Os ensaios clínicos envolveram até agora 1.077 voluntários que levaram a injeção e apresentaram anticorpos que conseguem combater o SARS-CoV-2. 

Apesar dos resultados animadores, ainda é demasiado cedo para ter a certeza de que a vacina representa efetivamente uma proteção contra a doença, estando nesta altura a decorrer ensaios clínicos com maior número de participantes. 

Os novos dados foram publicados esta segunda-feira na revista médica The Lancet.

A vacina da Universidade de Oxford está a ser desenvolvida em parceria com a farmacêutica AstraZeneca. A ChAdOx1 nCoV-19 combina material genético de coronavírus com um adenovírus modificado que causa infeções em chimpanzés. 

Os primeiros ensaios clínicos da vacina de Oxford foram feitos no Brasil, um dos países mais afetados pela pandemia de Covid-19.

Estamos a observar uma boa resposta imunológica em quase todas as pessoas. O que essa vacina faz particularmente bem é acionar as duas vias do sistema imunológico”, disse Adrian Hill, diretor do Instituto Jenner da Universidade de Oxford, num comunicado.

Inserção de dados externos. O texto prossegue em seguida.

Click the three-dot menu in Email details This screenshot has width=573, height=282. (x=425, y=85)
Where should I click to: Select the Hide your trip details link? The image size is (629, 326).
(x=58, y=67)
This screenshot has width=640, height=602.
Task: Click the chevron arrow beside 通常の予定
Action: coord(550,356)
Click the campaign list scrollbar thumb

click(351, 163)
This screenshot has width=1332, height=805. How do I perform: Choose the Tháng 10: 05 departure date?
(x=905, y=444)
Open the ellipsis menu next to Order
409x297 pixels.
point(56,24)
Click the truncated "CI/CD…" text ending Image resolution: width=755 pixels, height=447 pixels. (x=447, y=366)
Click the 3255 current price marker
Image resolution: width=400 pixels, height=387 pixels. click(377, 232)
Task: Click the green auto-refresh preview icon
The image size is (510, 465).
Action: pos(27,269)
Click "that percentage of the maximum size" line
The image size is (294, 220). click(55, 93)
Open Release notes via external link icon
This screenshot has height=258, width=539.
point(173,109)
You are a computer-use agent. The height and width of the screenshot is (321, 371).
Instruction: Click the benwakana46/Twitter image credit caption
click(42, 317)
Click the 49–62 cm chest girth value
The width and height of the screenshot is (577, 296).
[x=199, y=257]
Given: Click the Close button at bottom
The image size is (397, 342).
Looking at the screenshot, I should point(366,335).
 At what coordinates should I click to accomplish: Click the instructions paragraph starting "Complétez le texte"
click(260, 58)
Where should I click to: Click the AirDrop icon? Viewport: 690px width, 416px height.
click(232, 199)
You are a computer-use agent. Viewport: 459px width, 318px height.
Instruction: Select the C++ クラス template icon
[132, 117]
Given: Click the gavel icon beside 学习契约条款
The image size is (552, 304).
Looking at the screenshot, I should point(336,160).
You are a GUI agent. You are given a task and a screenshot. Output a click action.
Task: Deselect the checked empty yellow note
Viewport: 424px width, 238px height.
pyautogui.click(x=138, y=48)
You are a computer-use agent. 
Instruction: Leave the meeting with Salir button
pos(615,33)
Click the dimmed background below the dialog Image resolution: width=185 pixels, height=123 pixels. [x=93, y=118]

Adrian Hill afirmou que são produzidos anticorpos neutralizantes do vírus  SARS-CoV-2, isto é, moléculas essenciais para bloquear a infeção, e além disso, a vacina também provoca uma reação nas células T do corpo, o que ajuda a combater o coronavírus.

A vacina causou efeitos secundários menores, como febre, calafrios e dores musculares, com mais frequência do que naqueles que receberam a vacina contra meningite de controle, mas que podem ser reduzidos simplesmente com paracetemol.

O diretor disse que ainda estão em curso estudos maiores para avaliar a eficácia da vacina envolvendo cerca de 10.000 pessoas no Reino Unido, bem como participantes na África do Sul e no Brasil e que está previsto outro estado nos EUA com cerca de 30.000 pessoas.

A rapidez com que os cientistas são capazes de determinar a eficácia da vacina depende de quanto maior transmissão houver, mas Hill estima que possam ser obtidos dados suficientes até o final do ano para decidir se a vacina pode ser aprovada para campanhas de vacinação em massa.